Wednesday, June 26, 2013

Day 3.....not gonna lie....this is hard....i have a fear that i can't explain....but then comes HOPE

To put it simple, Day one came a little too easy for me.  I think it was the whole prep thing of getting everything ready and just trying it for the first time.

Day two came and 4:30 pm came and hit me like a ton of bricks.  The mind is a terrible thing that messes me up!  I sincerely thought I was going to cave.  Ramon is asleep on the sofa, I have my chicken breast in the oven, but hunger is setting in.  Sure, I knew deep down inside I was not starving.  I knew that my tummy was grumbling, but I was not going to die!  But the mind......it's telling me that my hunger is bigger than what it really is.  With Ramon being asleep, it was so easy for me to eat from the bag of Cheetos Puff I have in the pantry.  It was just so easy, because NO ONE WAS AROUND and Ramon was asleep.  You don't understand....Day two and I already caving?  This is SO NOT LIKE ME!  I do NOT cave this fast.  What did I do?  I set my alarm for 30 minutes (dinner would be ready) and I fell asleep on the sofa.  That was my answer to this solution.  I SHUT MY BRAIN OFF!  My alarm rang, I could smell the chicken, I jumped up.....and I ate!  Oh sweet 5oz piece of chicken and 2 cups of broccoli....food never tasted so yummy!

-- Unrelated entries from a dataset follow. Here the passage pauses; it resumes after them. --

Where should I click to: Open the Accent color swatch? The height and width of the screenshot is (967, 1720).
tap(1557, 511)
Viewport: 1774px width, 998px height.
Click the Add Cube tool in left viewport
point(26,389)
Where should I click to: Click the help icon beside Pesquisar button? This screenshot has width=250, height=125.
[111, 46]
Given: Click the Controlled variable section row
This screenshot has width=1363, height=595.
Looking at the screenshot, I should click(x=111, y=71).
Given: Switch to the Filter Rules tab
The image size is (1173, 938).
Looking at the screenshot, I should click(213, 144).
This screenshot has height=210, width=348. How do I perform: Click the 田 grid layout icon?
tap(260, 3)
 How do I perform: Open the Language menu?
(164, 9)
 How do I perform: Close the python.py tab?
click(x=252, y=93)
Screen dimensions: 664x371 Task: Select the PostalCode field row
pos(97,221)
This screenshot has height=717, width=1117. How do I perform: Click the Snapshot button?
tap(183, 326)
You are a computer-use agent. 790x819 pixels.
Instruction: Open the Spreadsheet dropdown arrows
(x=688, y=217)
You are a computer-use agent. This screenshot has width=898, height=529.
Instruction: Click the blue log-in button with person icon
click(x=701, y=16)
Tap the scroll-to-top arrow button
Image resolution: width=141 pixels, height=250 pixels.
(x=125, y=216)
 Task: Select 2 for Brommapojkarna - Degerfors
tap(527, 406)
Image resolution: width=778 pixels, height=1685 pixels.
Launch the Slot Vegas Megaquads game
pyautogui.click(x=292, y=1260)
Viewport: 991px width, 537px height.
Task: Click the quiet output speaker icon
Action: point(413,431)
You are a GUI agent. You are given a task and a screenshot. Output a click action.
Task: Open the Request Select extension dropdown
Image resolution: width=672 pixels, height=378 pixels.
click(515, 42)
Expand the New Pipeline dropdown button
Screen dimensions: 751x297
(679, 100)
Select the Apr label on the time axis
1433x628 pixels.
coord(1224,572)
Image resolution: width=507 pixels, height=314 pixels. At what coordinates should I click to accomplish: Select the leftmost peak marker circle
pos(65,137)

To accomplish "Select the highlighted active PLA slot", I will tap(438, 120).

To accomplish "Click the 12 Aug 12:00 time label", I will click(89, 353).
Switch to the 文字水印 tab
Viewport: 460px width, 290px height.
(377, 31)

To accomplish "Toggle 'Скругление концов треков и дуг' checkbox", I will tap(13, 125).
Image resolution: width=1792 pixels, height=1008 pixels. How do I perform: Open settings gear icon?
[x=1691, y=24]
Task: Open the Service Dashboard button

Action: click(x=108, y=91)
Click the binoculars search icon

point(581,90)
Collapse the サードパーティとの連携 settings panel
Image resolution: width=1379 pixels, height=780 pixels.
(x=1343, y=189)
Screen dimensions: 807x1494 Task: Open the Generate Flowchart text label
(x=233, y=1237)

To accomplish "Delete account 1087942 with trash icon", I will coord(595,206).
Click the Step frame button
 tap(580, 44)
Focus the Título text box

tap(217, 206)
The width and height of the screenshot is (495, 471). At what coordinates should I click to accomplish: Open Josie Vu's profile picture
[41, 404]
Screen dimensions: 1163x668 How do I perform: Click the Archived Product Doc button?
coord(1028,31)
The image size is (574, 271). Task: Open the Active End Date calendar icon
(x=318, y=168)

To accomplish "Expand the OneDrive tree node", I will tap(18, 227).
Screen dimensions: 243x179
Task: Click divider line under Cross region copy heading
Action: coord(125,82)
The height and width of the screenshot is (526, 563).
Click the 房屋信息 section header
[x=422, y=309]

After the very first bite....what happens?  My brain starts working.  I'm not "starving" anymore.  I really wasn't famished like I "thought" I was.  I put my fork down after the first bite and I savored my food.  Slowly and with enjoyment, I ate my dinner and it was wonderful.  I finished and got up, cleared the dishes and NO ONE DIED!  Ha ha!  An hour later, I enjoyed my 1/2 cup portion of sugar free jello....REWARD!

My mind is just awful!  My mind is just going to play tricks on me.  I would rather listen to my physical body than my mind.  And this is my focus for week one.

The hope that came to me was today.  I spoke with such a dear person in my life and she amazed me with her words.  She has taken on the challenge to eat healthy and start working out.  I encouraged her and told her I would give her tips and just be there for her if she just needed to talk.  She shared that this morning, she heard the alarm go off for her to get up and work out.  She had decided already that she was not going to workout.  And then she thought of me.  After reading my blog, she said to herself, "If Lupe can do this, so can I".  She got out of bed and worked out.  Wow!  This made my day.  I love the "little" nuggets of HOPE that God brings along our path.

So yes, if anything....HOPE comes in the morning :)
My sugar free jello portions, always ready for me!

My turkey scramble for my burrito in the morning, this was a yummy recipe!

My Waldorf Salad for lunch...loved this recipe!